Given request
Reproduce these lines verbatim, beginning with the line that contains "Task: Click into the Title input field" and continuing through the line that contains "will [x=649, y=128].".

Target position records:
====================

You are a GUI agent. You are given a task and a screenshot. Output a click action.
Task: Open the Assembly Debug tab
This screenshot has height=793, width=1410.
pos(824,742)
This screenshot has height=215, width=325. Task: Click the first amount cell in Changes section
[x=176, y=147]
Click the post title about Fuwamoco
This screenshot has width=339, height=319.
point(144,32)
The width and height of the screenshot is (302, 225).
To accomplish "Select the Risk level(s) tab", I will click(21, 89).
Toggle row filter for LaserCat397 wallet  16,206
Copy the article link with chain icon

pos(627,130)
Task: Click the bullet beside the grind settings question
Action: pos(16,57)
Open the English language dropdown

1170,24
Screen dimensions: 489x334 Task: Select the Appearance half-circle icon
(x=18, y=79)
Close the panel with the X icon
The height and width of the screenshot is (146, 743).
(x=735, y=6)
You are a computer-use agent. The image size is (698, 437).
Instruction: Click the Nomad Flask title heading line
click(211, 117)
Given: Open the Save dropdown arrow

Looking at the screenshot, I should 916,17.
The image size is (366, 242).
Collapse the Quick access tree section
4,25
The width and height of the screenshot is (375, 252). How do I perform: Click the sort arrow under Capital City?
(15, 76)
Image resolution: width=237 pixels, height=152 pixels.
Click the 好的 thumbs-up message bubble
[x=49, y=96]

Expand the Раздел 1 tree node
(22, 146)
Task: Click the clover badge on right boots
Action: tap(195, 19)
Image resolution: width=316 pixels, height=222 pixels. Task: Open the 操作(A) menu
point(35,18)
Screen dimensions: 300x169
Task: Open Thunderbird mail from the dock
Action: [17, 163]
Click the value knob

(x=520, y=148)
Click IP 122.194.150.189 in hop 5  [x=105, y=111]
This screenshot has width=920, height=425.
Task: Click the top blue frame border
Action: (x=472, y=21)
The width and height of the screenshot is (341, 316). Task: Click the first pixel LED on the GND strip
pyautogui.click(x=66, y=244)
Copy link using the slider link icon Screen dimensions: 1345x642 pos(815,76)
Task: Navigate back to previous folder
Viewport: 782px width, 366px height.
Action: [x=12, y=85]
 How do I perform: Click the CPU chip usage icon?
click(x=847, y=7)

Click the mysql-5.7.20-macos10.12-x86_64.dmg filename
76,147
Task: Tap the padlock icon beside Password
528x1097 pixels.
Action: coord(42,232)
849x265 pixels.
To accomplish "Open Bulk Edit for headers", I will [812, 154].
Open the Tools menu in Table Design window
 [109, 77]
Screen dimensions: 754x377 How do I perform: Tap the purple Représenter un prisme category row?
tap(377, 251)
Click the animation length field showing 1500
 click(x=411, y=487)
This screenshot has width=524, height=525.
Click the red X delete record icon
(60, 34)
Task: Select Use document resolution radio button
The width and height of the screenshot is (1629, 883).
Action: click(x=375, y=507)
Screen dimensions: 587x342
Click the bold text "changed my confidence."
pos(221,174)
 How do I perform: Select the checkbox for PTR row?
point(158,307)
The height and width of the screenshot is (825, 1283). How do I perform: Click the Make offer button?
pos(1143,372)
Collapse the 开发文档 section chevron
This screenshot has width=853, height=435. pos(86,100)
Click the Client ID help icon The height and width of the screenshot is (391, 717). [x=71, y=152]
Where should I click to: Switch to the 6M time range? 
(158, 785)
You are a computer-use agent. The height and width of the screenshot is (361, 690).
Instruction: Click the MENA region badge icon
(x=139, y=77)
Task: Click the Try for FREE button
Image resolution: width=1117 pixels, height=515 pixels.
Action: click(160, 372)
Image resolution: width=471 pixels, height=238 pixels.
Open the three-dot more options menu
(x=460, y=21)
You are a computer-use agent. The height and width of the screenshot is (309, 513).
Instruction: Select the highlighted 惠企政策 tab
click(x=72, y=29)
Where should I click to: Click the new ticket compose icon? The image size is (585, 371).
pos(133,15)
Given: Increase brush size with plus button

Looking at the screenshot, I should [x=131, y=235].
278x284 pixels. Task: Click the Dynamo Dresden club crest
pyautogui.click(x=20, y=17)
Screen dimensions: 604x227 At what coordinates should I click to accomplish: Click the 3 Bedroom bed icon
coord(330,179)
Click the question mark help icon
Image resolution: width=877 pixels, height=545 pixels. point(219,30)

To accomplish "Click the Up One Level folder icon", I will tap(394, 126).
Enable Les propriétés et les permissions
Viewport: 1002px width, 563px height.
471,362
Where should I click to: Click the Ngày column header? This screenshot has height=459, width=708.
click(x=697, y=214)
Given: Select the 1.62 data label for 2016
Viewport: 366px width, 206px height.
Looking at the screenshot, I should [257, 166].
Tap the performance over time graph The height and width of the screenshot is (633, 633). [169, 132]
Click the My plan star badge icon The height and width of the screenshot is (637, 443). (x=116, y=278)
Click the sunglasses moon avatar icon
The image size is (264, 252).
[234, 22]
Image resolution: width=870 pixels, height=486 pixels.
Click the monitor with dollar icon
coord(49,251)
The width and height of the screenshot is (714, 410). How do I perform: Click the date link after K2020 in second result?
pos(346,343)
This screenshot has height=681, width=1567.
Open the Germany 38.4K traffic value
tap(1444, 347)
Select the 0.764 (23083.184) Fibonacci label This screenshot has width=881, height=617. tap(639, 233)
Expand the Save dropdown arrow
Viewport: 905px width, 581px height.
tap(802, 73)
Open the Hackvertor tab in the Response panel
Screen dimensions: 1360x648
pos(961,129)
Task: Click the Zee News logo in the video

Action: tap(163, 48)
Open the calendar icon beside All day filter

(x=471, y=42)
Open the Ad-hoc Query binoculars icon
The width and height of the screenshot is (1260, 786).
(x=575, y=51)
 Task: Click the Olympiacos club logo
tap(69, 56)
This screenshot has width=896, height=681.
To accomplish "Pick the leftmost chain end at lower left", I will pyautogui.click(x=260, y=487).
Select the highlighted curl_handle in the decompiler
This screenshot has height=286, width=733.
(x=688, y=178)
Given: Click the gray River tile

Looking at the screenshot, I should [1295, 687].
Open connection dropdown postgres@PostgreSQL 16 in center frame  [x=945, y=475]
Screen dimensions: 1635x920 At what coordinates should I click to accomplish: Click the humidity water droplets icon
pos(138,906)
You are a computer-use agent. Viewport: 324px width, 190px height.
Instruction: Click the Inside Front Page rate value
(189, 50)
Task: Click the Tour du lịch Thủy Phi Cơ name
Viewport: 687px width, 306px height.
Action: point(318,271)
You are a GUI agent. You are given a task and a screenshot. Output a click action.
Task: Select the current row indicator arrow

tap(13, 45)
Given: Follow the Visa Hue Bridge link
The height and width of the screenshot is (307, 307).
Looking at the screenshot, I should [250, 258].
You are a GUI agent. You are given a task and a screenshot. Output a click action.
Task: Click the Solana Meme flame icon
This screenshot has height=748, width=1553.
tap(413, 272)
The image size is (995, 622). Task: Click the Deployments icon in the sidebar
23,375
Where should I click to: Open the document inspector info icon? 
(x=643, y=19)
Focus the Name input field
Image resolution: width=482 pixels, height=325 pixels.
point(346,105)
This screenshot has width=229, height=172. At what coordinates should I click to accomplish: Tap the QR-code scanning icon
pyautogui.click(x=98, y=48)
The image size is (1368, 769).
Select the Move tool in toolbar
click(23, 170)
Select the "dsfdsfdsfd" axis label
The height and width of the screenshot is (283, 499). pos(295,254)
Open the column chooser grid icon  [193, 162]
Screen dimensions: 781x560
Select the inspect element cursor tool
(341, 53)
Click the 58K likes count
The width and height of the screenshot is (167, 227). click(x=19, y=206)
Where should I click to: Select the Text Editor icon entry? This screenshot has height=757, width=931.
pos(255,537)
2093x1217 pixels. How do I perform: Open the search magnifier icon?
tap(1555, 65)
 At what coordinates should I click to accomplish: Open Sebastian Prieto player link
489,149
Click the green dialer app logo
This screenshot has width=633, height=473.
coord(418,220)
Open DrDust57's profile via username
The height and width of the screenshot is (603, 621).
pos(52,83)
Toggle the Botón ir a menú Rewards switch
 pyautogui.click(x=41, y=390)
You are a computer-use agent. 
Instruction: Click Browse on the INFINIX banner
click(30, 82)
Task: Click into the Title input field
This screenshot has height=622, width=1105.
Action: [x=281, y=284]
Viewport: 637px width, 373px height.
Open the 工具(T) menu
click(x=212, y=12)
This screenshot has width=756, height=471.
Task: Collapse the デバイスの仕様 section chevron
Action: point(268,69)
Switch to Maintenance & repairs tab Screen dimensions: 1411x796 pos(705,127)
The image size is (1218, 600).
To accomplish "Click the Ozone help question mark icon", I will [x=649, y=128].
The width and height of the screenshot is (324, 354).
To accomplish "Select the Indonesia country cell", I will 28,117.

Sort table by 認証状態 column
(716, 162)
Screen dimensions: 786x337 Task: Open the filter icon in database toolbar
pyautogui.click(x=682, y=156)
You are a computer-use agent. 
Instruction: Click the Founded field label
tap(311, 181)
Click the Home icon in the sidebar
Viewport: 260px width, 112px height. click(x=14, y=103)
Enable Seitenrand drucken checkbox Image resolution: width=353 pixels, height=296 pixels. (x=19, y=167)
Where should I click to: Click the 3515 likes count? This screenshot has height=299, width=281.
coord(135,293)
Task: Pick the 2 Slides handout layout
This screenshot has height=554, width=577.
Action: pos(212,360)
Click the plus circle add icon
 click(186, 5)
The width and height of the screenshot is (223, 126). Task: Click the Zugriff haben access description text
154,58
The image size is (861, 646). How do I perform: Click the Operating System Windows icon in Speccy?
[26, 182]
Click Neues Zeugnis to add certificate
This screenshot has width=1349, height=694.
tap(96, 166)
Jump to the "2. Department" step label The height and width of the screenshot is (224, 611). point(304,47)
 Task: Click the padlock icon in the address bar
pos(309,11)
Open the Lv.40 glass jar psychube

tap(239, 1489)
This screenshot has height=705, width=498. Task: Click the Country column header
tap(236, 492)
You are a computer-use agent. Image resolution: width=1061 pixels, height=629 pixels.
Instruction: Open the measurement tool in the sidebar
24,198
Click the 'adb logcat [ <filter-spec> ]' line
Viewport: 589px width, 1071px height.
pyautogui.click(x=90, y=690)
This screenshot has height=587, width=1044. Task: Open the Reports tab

====================

Result of this exercise
Task: Click into the Title input field
This screenshot has height=622, width=1105.
Action: [x=281, y=284]
Viewport: 637px width, 373px height.
Open the 工具(T) menu
click(x=212, y=12)
This screenshot has width=756, height=471.
Task: Collapse the デバイスの仕様 section chevron
Action: point(268,69)
Switch to Maintenance & repairs tab Screen dimensions: 1411x796 pos(705,127)
The image size is (1218, 600).
To accomplish "Click the Ozone help question mark icon", I will [x=649, y=128].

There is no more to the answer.